Jazz vocalist Madeleine Peyroux has climbed the Ann Arbor musical ladder all the way to the top: she’s appeared at the Ark, the Michigan Theater, and now — on Thursday, November 8 — at Hill Auditorium.
Among the singers who have reached that level, she’s quite reserved; Americans, by and large, like singers with big personalities. Peyroux’s reserve is of a special kind, however — she is emerging by degrees from behind a mask. And that can be even more fascinating.
Peyroux has an unusual life story to go with her creative odyssey. Born in Georgia around 1974, she moved to Europe with her mother after her parents divorced. She ran away from home as a teen and ended up singing on the streets in Paris with groups of French musicians who liked American jazz. “It was a very advantageous position to be in: to have this music and be able to share it with people — and then at the same time to be outside it all,” she once said. The upshot was that Peyroux developed into an imitator. “It’s like she’s channeling Billie Holiday,” I heard someone exclaim when I first heard Peyroux at the Ark.
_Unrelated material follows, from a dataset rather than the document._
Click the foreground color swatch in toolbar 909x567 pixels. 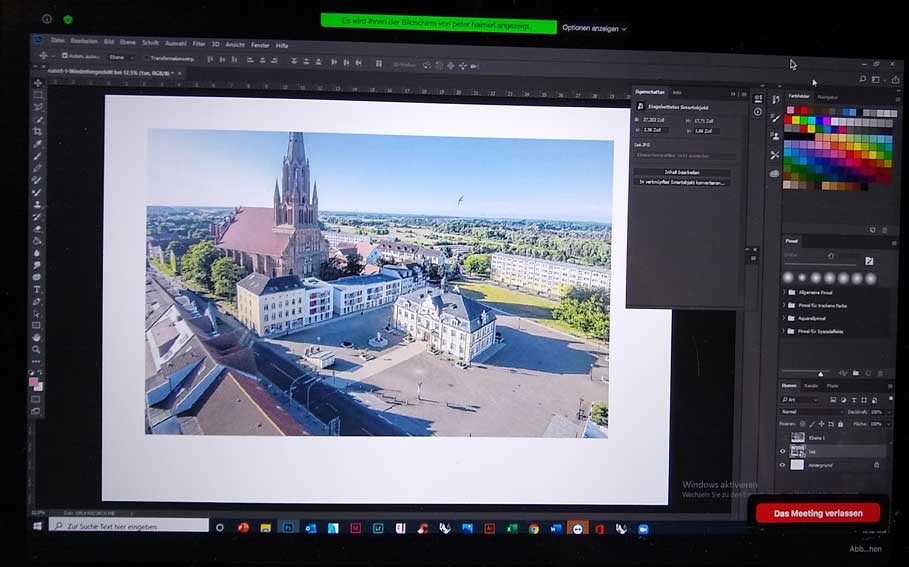pyautogui.click(x=35, y=381)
But she had the creativity to realize what a box this put her into. Between Peyroux’s first album, Dreamland, and the second, Careless Love, there was an unheard-of interval of eight years, during which she waited tables in Nashville, among other activities. She hasn’t tried to remake herself wholesale — she still sounds a lot like Billie Holiday — but over time she has embraced the contradictions inherent in her original persona: American and French, a rebel yet a nostalgia act, a classic stylist yet an artist struggling to find her own voice, and an instant success who shunned the spotlight and disappeared. She has begun to find a path that leads between these extremes.
On Careless Love, and especially on her fine new album Half the Perfect World, she has searched out material that makes her into a more contemporary personality — and makes the feeling of dislocation expressed in the lyrics seem her own instead of someone else’s. She performs songs by Leonard Cohen, Joni Mitchell, Tom Waits, and, on the new album, Fred Neil — “Everybody’s Talkin’,” which she makes entirely her own. Her music now features electric guitars and, sometimes, a pedal steel. And her original songs are gaining focus and edge. Applying her quiet jazz to the sophisticated songwriting of a later era, Peyroux is making listeners forget the Billie Holiday thing even as she keeps the uncanny sound of that tragic figure.
Madeleine Peyroux’s cool remoteness in concert tends to put some people off, but others are plainly fascinated by the woman behind the mask. How the next stage of this story will play out in a space the size of Hill ought to be fascinating in itself.